American football player (born 2003)

Oluwafemi "Femi" Moses Oladejo (born September 20, 2003) is an American professional football defensive end for the Tennessee Titans of the National Football League (NFL). He played college football for the California Golden Bears and UCLA Bruins. Oladejo was selected by the Titans in the second round of the 2025 NFL draft.

==Early life==
Oladejo was born on September 20, 2003, in Sacramento, California. His parents split when he was nine years old, when he would move to Texas with his father, Rotimi Oladejo, spending most of his childhood in Houston, before eventually moving back to Elk Grove, California with his mother.

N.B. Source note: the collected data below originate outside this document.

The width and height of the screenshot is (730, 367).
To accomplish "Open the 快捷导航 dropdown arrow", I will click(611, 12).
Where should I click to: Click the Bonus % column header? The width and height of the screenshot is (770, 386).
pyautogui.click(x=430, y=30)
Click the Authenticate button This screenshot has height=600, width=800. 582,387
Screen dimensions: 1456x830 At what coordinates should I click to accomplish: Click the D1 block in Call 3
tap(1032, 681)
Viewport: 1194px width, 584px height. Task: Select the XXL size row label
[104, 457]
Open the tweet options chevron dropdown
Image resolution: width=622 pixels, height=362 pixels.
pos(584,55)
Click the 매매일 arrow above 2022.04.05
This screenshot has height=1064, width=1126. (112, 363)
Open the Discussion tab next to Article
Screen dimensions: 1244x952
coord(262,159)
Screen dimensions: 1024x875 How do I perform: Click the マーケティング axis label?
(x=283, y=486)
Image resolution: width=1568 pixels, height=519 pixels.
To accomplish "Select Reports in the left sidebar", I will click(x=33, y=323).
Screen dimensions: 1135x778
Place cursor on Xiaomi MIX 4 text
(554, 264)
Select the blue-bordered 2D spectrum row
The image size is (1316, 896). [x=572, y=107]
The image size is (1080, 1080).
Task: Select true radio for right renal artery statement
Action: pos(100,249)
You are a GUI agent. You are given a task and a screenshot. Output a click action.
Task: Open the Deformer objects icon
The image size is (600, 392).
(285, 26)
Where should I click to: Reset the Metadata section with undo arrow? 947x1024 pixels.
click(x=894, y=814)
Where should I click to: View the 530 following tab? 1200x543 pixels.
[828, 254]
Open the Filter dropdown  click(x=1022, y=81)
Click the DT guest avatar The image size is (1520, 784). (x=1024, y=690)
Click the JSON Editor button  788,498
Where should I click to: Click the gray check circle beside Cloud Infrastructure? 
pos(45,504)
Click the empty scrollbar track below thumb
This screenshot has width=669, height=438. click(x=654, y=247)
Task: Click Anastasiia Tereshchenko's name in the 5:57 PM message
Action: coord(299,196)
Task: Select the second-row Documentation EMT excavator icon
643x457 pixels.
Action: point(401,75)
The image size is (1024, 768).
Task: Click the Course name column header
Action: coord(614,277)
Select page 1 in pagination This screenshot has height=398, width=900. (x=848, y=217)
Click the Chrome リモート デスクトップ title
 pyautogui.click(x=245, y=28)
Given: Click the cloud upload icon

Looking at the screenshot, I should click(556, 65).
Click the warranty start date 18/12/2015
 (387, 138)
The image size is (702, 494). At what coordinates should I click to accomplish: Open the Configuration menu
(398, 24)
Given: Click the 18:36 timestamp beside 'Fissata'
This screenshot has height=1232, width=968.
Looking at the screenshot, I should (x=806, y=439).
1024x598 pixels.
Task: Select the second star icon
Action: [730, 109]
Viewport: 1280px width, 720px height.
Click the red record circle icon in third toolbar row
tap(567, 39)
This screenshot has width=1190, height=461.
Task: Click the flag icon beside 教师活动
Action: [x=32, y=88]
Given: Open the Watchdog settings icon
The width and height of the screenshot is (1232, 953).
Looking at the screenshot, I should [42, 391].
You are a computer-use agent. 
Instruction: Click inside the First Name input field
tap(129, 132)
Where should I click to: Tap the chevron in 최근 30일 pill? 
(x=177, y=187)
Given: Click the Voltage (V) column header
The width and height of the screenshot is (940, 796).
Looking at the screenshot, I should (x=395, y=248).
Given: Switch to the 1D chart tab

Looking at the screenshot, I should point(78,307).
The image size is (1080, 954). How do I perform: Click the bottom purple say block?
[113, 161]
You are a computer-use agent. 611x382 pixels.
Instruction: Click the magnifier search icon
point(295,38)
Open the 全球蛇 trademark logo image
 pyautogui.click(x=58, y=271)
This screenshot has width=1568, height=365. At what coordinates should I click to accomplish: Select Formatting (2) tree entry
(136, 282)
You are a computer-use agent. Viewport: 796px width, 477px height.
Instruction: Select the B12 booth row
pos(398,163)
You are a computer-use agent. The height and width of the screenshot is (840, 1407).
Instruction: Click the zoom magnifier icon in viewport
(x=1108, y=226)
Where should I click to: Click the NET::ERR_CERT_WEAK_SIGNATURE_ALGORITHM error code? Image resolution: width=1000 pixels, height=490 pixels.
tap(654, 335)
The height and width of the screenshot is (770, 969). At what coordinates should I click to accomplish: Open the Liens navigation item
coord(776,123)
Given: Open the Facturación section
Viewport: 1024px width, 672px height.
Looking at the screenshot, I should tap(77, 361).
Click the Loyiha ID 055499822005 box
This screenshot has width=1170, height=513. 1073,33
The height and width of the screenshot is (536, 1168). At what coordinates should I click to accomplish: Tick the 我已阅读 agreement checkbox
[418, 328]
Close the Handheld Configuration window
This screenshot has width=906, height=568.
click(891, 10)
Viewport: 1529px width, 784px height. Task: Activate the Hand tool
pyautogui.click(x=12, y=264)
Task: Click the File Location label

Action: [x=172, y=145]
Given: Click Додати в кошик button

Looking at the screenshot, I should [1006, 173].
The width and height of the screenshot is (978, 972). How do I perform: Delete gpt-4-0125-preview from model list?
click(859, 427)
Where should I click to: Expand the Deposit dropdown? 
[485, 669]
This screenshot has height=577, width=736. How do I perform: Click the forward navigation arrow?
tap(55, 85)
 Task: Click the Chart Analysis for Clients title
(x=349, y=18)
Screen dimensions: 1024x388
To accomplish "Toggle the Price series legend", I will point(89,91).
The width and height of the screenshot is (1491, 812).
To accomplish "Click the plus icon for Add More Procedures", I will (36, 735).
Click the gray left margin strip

He attended Cosumnes Oaks High School in Elk Grove and was rated as a three-star recruit and committed to play college football for the California Golden Bears over other schools such as Arizona and Colorado.

==College career==
=== California ===
In two seasons with the Golden Bears in 2021 and 2022, Oladejo appeared in 21 games, where he totaled 129 tackles with eight being for a loss, a sack, a pass deflection, an interception, a fumble recovery, and a forced fumble. He entered his name into the NCAA transfer portal.

=== UCLA ===
Oladejo transferred to play for the UCLA Bruins. During his two-year career with the Bruins from 2023 to 2024, he appeared in 25 games, where he notched 111 tackles with 17 being for a loss, and five sacks, five pass deflections, an interception, and two fumble recoveries. He moved from middle linebacker to defensive end in 2024.

==Professional career==

Oladejo was selected by the Tennessee Titans with the 52nd pick in the second round of the 2025 NFL draft. On October 14, 2025, Oladejo was placed on injured reserve due to a fractured leg suffered in Week 6 against the Las Vegas Raiders.

Pre-draft measurables
| Height | Weight | Arm length | Hand span | Wingspan | Vertical jump | Broad jump | Bench press |
| 6 ft 3+1⁄4 in (1.91 m) | 259 lb (117 kg) | 33+3⁄8 in (0.85 m) | 9+3⁄4 in (0.25 m) | 6 ft 10+1⁄8 in (2.09 m) | 36.5 in (0.93 m) | 10 ft 0 in (3.05 m) | 20 reps |
All values from NFL Combine

==Personal life==
Oladejo's parents were born in Nigeria. His name Oluwafemi means "God loves me" in the Yoruba language.